** BEGIN Extract to read **

THE COURT: Talk to him again, but turn the files over by Monday [March 4, 1991].

You have no right not to turn over the files, you cannot refuse to turn them over.

The case law is absolutely clear, if you don't turn them over, I will hold you in contempt, in fact I will tell you what the contempt will be, $10,000 a day.

Do you understand?

MR. [SULES]: Yes, I do.


[3] The counterclaim for violation of the automatic stay alleges that appellant, after the bankruptcy petition had been filed and in its position as escrow agent and attorneys to both debtor and fellow plaintiffs in the adversary proceeding, Gilbert and Jerome Spitzer, improperly released mortgage assignments subject to the escrow agreement and also recorded mortgage assignments in order to give an advantage to the Spitzers's claims in the bankruptcy. See In re Stockbridge Funding Corp., supra, 145 B.R. at 802. The mortgage assignments had been placed in escrow to secure a credit line extended from the Spitzers to Stockbridge, and were to be released once "a mortgage loan is purchased by the Institutional investor which committed to purchase the said Mortgage Loan." Id. at 801-02.

[4] Although appellee also alleges that other documents which fit within the scope of the bankruptcy court's orders were not turned over until December 21, 1992, almost two months after the bankruptcy court's finding of contempt, see Appellee's Brief at 16, n. 12, appellee has provided no evidentiary support for that allegation.

[5] There is some confusion in the language of the Bankruptcy Rules about which standard of review applies in such a matter. Appellant urges that Bankruptcy Rule 9020(c) requires the Court to apply a de novo standard of review. Although that rule leaves the district court in the position of having to determine de novo the adequacy of the bankruptcy court's factual findings from a cold record without the benefit of having observed the demeanor of the witnesses or having evaluated their credibility, the language of Rule 9020(c) mandates that where, as here, a timely objection to a bankruptcy court's contempt order is filed, the standard of review is de novo pursuant to Bankruptcy Rule 9033. See Bankruptcy Rule 9020(c). Appellee argues, however, that the Court should apply a clearly erroneous standard pursuant to Bankruptcy Rule 8013 because Rule 9033 by its terms is only applicable to non-core proceedings. See Bankruptcy Rule 9033 which provides "Review of Proposed Findings of Fact and Conclusions of Law in Non-Core Proceedings" (emphasis added). The instant case appears to be a core proceeding, see 28 U.S.C. § 157(b) (2) (K), and has been determined to be so by Judge Conrad. See In re Stockbridge Funding Corp., supra, 145 B.R. at 800, n. 1, 804. However, the Court need not resolve this apparent conflict because, as noted above, under either standard of review, the Court finds that the bankruptcy court's finding of civil contempt was correct.

** END Extract to read **

### Exercise requirements
(1) Which Bankruptcy Rules does the court opinion excerpt cite by number? List each rule once.
(2) Set down, word for word, the part of the court opinion excerpt that opens with the words containing "THE COURT: Talk" and closes with "turn them over.".
The items that come after the court opinion excerpt are separate material.

** BEGIN Entries shown **

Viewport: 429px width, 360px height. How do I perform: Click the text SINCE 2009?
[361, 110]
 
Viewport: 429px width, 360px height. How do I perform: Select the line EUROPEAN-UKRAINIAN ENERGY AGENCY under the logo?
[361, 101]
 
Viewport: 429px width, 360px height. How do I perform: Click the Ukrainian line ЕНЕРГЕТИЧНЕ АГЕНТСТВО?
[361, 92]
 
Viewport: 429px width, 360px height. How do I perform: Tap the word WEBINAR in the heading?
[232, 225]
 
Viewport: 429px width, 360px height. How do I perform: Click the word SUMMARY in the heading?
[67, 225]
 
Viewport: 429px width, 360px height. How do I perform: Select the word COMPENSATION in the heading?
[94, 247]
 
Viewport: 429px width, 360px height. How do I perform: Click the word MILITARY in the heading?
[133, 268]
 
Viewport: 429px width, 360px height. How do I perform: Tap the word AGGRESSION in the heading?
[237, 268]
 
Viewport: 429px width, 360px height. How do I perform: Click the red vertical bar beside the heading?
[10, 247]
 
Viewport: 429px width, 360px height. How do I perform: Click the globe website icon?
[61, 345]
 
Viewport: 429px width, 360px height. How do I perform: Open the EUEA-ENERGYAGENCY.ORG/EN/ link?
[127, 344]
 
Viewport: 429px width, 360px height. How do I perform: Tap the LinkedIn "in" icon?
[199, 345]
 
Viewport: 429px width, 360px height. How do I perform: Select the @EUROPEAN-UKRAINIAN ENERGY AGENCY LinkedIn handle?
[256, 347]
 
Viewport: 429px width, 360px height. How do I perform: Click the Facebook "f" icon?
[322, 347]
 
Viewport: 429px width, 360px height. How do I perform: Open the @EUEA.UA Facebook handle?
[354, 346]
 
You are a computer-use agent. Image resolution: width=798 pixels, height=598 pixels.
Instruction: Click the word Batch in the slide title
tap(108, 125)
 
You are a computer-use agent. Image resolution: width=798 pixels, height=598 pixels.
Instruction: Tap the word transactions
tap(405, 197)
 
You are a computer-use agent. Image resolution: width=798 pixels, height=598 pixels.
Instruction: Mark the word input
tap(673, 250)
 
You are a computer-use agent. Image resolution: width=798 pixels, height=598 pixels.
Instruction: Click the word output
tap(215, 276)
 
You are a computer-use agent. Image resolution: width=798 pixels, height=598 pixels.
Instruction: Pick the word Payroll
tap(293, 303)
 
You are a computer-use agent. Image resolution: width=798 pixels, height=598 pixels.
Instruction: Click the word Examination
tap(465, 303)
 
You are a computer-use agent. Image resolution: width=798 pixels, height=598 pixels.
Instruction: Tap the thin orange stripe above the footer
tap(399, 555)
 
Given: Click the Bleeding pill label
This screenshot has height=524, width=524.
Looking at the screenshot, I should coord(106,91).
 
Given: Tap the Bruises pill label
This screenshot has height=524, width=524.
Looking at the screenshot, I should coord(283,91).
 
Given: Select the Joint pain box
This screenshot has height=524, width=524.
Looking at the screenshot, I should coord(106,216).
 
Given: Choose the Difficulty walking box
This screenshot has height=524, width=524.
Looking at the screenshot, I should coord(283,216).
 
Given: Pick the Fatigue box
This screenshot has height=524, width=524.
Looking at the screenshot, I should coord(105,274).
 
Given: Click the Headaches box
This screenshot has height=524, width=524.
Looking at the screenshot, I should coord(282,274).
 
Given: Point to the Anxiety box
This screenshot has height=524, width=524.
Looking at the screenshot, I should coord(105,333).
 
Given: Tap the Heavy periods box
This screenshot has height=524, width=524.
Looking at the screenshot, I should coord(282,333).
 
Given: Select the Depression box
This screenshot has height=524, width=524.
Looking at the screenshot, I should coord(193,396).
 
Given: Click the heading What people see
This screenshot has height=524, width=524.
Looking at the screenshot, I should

** END Entries shown **

### Task-by-task solutions
(1) Rule 9020(c), Rule 9033, Rule 8013

(2)
THE COURT: Talk to him again, but turn the files over by Monday [March 4, 1991].

You have no right not to turn over the files, you cannot refuse to turn them over.